CCIA has long opposed Internet censorship efforts by foreign governments as sabotaging what should be the greatest tool for freedom in the world. The Internet enables the widespread dissemination within a society of information and ideas that are the building blocks of democracy.
China’s Great Firewall seeks to keep out inconvenient information and prevent such building blocks from taking shape. If democracy is to be brought about through the efforts of men like Mr. Liu who “dream of things that never were and ask why not?” the free flow of information lets them know what already is in other countries and helps them envision what could someday be in China.
Internet censorship is not only about keeping foreign content out. The Internet is also a great enabler of information sharing and discussion within China. Such open and robust debates are not something alien to Chinese culture. There is a long history of it going all the way back to the Hundred Schools of Thought in ancient times.
More recent efforts to embrace that history include Charter 08, an online petition that was issued in December 2008, calling for greater human rights and democratic freedom in China. Modeled after Charter 77, the anti-Soviet document published in Czechoslovakia in 1977, Charter 08 calls for such positions as guaranteeing human rights, democratic elections, freedom of association, freedom of assembly, freedom of expression, and freedom of religion. Mr. Liu was a principal author of this blueprint for a free and democratic China.

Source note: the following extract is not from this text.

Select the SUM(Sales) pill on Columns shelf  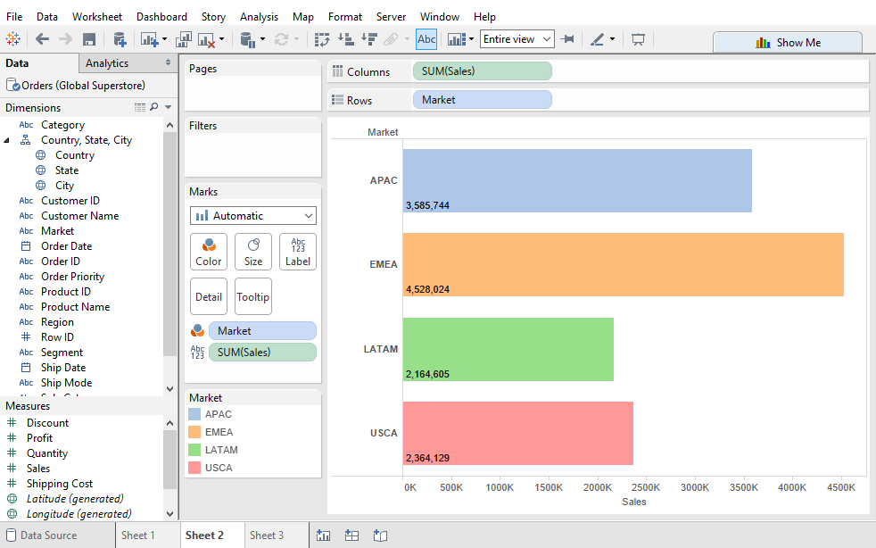[482, 71]
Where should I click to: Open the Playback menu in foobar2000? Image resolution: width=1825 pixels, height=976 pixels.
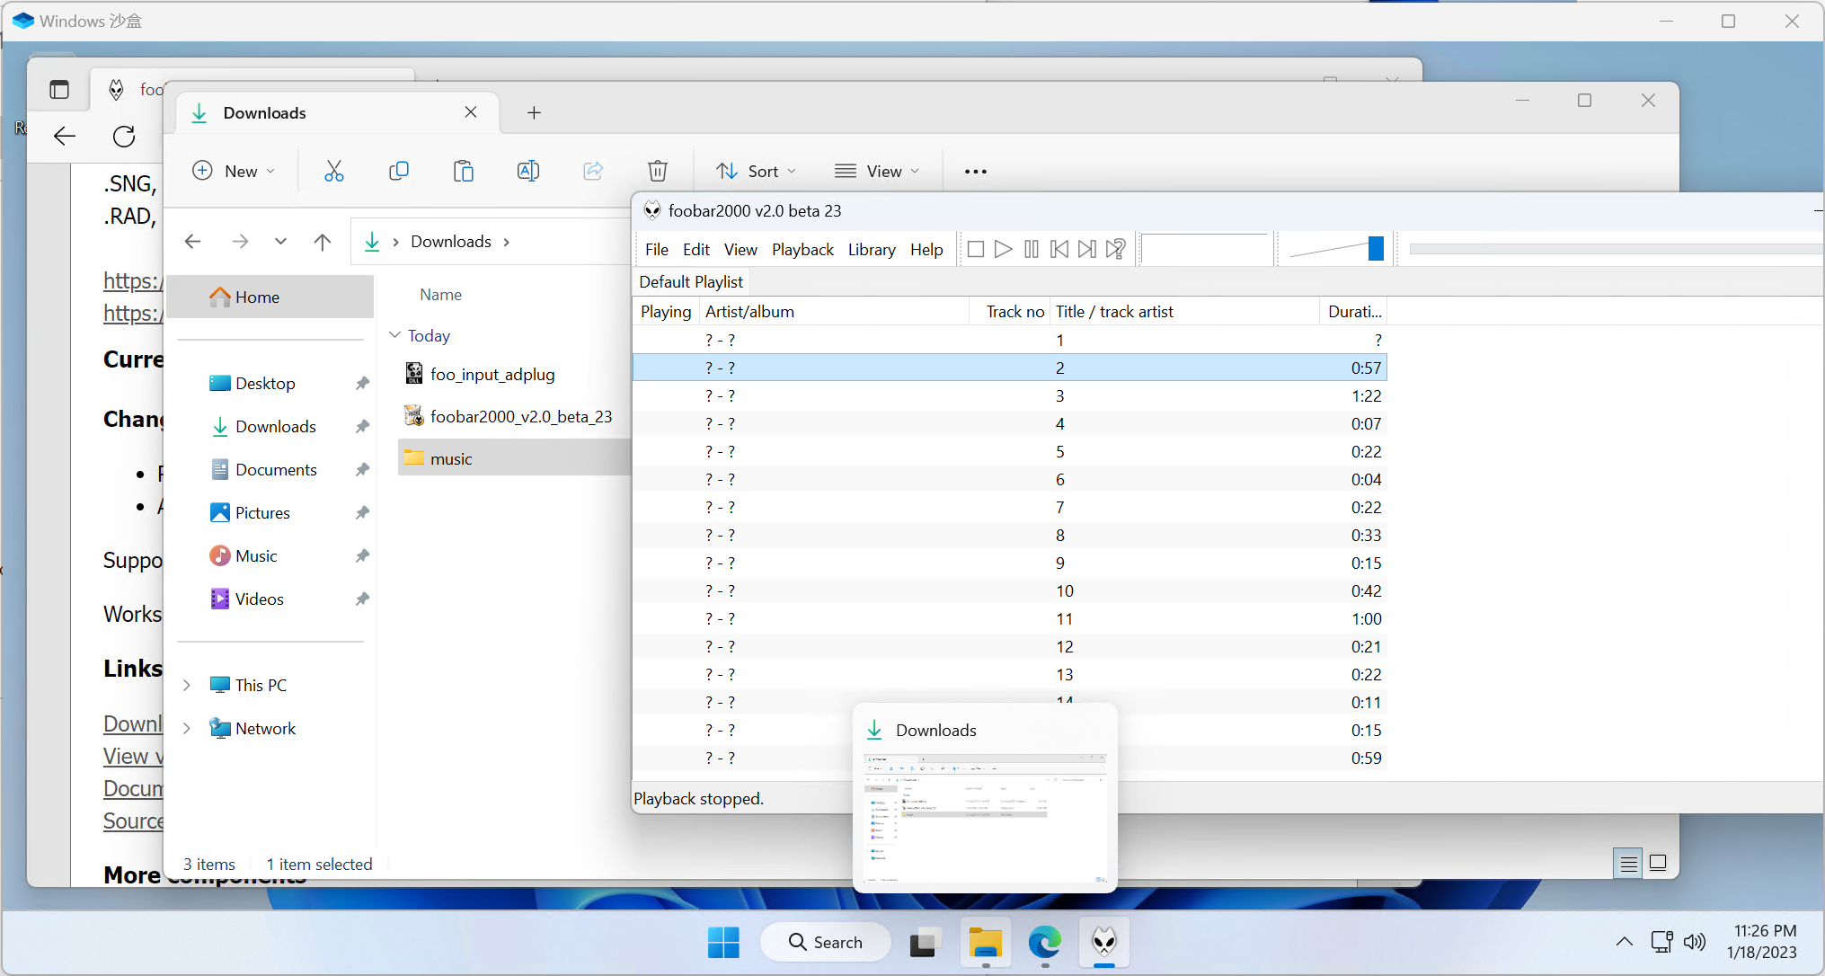pos(802,250)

Charter 08 was widely disseminated online and signed by 10,000 Chinese citizens online. When a group of reformist Communist Party elders (including a former secretary to Mao Zedong) published a letter last week calling for an easing of restrictions on freedom of speech, they did so on the microblogging service of China’s largest news portal. The Internet is already functioning as a modern-day printing press –even in China.
As the free world salutes China’s most prominent freedom activist, it is appropriate for those of us in the Internet industry to reflect once again on the potential power of a free Internet to aid him in his struggle, and how we can counter efforts to undermine that power.